Story by Cicely Shannon

Junior Larkin Parks walks into the band hall. She animatedly cracks jokes with the few students present on the last few days of school. In her hands she holds a symbol of what she has worked for in drill team for the past two years.  A representation of authority, but also of accomplishment. The silver sequined officer hat.

“You can tell exactly who’s worn this hat,” Parks said. “Just look at the color of the make-up caked inside.”

There is something just a bit special about the hat that she holds. It’s the “black girl” hat. That’s not a derogatory term; it’s more of a rite of passage.

For Parks, the hat is an extension of what she wanted to achieve in high school.

“I joined drill team because dance is my true passion and I’ve been dancing since I was three, so it was the only logical thing for me to do in high school,” Parks said. “I wanted to be an officer because I thought it would be amazing to lead a team like the Texas Highsteppers.”

Being an officer takes a lot of hard work and dedication, but for Parks it’s exactly what she wanted. After a lot of preparation and intense tryouts, getting the officer hat is the ultimate reward.

“It was an extremely great feeling,” Parks said. “Just seeing the sequins made me realize that this is reality. I take pride in that hat because I’ve worked so hard to get it.”

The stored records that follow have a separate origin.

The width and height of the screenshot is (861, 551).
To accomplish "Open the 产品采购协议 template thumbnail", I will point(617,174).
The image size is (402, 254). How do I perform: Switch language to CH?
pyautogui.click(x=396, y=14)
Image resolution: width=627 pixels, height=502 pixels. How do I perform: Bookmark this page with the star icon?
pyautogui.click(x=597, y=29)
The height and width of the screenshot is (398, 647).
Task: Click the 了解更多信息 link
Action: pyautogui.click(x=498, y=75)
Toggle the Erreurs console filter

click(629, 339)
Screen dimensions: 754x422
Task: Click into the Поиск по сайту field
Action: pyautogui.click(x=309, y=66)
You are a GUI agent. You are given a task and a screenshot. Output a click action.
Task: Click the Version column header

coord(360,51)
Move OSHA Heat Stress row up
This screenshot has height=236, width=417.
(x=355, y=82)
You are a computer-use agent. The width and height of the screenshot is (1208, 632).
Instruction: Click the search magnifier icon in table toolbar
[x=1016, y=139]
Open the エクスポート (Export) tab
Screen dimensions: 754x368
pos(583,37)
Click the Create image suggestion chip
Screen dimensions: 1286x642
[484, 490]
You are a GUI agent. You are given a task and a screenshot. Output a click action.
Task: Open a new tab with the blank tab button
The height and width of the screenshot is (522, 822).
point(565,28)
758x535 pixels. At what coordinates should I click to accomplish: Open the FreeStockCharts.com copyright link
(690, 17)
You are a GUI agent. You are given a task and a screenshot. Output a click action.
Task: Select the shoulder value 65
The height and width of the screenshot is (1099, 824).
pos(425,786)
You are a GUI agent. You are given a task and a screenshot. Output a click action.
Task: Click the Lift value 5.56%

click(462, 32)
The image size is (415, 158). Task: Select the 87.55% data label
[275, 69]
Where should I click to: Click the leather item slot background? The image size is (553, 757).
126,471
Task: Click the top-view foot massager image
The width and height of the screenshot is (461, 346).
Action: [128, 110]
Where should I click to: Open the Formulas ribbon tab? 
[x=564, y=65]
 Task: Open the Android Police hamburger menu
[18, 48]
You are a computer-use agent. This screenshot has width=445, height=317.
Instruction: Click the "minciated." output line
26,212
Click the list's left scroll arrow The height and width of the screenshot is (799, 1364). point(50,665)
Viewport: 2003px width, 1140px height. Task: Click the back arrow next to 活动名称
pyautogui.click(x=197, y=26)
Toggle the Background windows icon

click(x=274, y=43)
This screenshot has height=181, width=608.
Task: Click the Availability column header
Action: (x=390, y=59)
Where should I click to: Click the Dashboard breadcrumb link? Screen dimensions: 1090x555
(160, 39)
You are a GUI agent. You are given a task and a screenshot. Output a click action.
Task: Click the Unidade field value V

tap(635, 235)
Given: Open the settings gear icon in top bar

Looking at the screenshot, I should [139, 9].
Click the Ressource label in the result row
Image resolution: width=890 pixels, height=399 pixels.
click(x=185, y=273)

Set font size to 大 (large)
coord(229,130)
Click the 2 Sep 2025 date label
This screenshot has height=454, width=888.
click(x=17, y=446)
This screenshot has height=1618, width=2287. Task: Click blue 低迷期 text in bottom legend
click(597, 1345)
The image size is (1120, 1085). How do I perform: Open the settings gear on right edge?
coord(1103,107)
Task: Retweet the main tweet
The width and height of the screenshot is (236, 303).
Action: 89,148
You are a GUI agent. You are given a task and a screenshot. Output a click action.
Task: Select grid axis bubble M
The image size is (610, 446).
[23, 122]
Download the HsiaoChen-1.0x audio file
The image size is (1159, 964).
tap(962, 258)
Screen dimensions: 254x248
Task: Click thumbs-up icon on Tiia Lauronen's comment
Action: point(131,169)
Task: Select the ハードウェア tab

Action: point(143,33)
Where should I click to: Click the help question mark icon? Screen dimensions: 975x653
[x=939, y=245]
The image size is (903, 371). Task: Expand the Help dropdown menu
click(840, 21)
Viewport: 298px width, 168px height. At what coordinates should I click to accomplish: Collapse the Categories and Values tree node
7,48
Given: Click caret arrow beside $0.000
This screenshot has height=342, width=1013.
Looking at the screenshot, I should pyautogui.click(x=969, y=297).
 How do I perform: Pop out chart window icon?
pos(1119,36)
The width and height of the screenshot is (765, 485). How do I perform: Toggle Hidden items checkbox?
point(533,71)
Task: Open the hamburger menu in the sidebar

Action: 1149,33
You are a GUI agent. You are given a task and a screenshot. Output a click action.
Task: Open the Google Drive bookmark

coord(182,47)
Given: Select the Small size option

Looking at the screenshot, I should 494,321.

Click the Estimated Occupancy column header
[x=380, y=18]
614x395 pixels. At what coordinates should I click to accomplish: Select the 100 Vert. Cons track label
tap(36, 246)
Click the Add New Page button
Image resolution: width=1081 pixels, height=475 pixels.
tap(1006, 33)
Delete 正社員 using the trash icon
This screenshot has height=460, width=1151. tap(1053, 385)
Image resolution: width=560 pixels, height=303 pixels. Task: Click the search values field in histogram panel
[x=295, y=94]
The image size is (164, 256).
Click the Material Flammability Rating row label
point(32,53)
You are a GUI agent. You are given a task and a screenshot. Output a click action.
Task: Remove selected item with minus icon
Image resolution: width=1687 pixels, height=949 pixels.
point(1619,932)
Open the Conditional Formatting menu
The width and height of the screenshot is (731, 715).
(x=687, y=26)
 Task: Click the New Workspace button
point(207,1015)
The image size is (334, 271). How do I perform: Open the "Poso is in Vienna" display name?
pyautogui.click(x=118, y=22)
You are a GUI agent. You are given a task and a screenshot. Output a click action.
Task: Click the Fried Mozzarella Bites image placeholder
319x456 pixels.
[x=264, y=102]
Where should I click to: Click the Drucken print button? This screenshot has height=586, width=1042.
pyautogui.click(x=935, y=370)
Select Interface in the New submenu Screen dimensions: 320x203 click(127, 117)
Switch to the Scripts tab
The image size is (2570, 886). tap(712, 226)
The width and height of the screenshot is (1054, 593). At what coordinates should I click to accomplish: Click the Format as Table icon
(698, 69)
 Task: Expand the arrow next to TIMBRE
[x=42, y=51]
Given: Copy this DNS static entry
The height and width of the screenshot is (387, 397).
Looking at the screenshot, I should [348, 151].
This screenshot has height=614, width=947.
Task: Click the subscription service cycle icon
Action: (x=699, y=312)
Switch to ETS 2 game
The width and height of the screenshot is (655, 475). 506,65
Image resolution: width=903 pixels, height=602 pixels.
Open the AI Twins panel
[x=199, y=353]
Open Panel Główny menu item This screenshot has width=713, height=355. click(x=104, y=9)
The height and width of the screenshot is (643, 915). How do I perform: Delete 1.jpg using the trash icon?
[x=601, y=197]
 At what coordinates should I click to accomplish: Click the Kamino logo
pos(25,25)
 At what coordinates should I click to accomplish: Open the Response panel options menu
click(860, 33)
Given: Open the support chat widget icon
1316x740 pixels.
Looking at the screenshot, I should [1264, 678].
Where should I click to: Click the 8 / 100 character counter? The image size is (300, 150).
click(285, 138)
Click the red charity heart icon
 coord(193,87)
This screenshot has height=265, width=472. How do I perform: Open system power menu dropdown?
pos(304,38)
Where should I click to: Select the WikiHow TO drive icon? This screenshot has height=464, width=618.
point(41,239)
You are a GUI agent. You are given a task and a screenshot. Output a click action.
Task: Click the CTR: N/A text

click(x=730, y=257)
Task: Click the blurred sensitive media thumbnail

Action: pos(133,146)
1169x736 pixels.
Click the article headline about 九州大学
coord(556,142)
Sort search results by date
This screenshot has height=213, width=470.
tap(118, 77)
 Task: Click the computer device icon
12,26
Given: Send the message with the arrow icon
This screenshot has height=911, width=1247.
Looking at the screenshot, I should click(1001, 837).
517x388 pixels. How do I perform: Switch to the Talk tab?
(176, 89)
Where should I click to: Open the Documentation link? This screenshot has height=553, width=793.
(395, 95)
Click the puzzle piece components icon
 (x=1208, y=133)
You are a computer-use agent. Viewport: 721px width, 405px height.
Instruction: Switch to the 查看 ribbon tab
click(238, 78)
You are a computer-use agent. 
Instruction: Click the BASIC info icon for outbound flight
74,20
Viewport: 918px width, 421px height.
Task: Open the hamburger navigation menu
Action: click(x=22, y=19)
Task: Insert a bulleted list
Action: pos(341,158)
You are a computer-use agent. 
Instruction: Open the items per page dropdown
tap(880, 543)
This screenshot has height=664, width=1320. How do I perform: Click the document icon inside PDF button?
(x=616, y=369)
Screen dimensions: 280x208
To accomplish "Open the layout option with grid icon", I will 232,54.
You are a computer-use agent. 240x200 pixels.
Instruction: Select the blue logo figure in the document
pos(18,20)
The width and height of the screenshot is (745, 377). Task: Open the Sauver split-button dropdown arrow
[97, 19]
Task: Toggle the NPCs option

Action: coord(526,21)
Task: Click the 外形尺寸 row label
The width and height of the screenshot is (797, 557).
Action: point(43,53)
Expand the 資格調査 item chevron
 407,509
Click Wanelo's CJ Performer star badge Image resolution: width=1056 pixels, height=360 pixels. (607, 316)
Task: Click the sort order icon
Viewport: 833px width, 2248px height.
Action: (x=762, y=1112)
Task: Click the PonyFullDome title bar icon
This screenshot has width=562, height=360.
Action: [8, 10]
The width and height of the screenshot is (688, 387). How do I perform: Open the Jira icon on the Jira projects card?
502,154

Besides the excitement of being an officer, the hat also brought with it a new tradition. Parks found out about the “black girl” hat when it was passed down to her from senior Johnari Mullens. Before Parks, there have been three other girls who have gotten to wear the hat.

“Every year the officers write their names inside of their sparkly hat,” Mullens said. “As I was getting ready to hand my hat over to Larkin, I looked on the inside and realized the names Lori, Jessica, and Johnari were written inside. So I was like ‘Hey, this is the black girl hat.’”

For Mullens, passing down the hat was a little emotional, but it was also nice to keep up the new tradition and give it to a friend.

“Passing the hat on was a little tough, but it felt great,” Mullens said. “I knew that Larkin would certainly make me proud in that hat, she’s a beautiful dancer.”

Even though there may come a time when there is more than one person the “black girl” hat could go to, for now it is just an unusual tradition.

“I think this tradition is a really fun one,” Parks said. “When they told me, it made my day. It’s always fun to keep traditions going because the Highsteppers can see that what they did is still going on today. I hope we can keep this going for a long time.”